En otro estudio, Perrett analizó a estudiantes de las universidades de Liverpool y St. Andrews. En el experimento, el sicólogo les mostró una amplia variedad de fotografías de personas de distintas edades y les pidió a los participantes que ranquearan el atractivo de aquellas del sexo opuesto. ¿Qué ocurrió?: los jóvenes que habían nacido de padres relativamente viejos (30 años o más al momento del nacimiento de los estudiantes) se mostraron mucho más atraídos hacia los rostros más viejos. En contraste, aquellos que habían nacido de padres más jóvenes (29 años o menos al momento del nacimiento de los estudiantes) valoraron más la juventud y fueron más duros a la hora de juzgar los rostros de las personas que parecían mayores.

Es más, los estudiantes cuyos padres eran mayores parecían no fijarse particularmente en rasgos como las líneas de expresión y las arrugas. En contraste, los de padres más jóvenes resultaron particularmente agudos detectando estos rasgos, independiente de que quienes los poseyeran fueran personas de veintitantos o cincuentaitantos años.

La elección genética

A pesar de que para Perrett cobran protagonismo las reglas faciales que gobiernan la atracción (como que las mujeres que han tenido una infancia muy unida con sus papás prefieran parejas con rostros semejantes a los de ellos), en su libro deja claro que hay muchas otras y que todas, en conjunto, delatan cuán relevante es la elección de una pareja para el destino de nuestra especie.

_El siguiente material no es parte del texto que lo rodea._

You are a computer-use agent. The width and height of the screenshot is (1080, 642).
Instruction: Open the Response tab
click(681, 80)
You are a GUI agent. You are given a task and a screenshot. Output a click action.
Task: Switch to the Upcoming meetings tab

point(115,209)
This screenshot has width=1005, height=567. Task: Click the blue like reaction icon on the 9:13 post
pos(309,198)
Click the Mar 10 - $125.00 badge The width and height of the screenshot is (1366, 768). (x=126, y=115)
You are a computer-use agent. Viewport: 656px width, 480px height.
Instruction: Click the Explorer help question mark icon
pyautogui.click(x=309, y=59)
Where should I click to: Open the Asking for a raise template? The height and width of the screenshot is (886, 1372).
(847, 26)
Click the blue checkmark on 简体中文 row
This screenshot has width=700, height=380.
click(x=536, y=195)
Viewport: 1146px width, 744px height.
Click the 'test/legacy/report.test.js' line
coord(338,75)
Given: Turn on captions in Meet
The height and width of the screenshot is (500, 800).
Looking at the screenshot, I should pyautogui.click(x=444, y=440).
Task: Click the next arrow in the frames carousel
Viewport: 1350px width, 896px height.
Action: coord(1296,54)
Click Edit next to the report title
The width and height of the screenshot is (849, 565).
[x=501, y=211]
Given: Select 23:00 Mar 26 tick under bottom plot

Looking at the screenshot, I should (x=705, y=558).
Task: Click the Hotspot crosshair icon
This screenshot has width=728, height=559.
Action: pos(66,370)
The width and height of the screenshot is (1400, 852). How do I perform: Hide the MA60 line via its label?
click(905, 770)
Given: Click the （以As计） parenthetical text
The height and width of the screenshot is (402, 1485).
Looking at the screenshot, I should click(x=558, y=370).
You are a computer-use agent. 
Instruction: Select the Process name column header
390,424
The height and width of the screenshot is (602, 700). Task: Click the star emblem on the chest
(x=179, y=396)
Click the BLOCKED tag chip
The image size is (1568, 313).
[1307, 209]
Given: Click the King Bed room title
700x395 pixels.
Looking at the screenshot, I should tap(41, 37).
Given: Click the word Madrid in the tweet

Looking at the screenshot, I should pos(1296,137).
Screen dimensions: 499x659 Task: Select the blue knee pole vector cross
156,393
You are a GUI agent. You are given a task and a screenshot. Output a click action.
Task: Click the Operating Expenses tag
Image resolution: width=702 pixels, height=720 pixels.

Hombres y mujeres tienden a elegir parejas con rasgos parecidos a los propios, dice Perrett. Sin embargo, en las mujeres esta inclinación es mucho más débil, en comparación con los hombres. La razón sería evolutiva. De acuerdo al autor, una de las explicaciones más poderosas para este fenómeno sería que ellas están "programadas" para evitar la endogamia, es decir, la reproducción con personas de la misma familia, pues esto conduce a un aumento de la probabilidad de desórdenes genéticos en los potenciales hijos.

Dos son las formas en que las mujeres se aseguran de no elegir a hombres de una línea genética semejante a la de ellas: resguardando, como ya se dijo, que no sean muy parecidos ellas, y a través del olor de una posible pareja.

Todos tenemos una determinada conformación inmunológica, establecida por genética. Ella nos permite hacer frente a ciertos agentes patógenos. Una persona con una estructura genética diferente puede, por tanto, contrarrestar otro tipo de microorganismos. Unir estos dos tipos genéticos dará como resultado una persona que podrá atacar a un mayor número de microbios. O sea, estará más protegida.

Curiosamente, el olor es una de las formas a través de las cuales podemos elegir a una persona con una variedad inmunológica distinta a la nuestra y, por tanto, más conveniente para la reproducción. Las proteínas inmunes que se forman a partir de los genes más tarde se rompen y son liberadas a través de la piel y la orina, y algunos de los fragmentos resultantes se liberan a través del aire para que otros lo huelan. De ahí viene la "química" que experimentamos frente al olor de una determinada persona.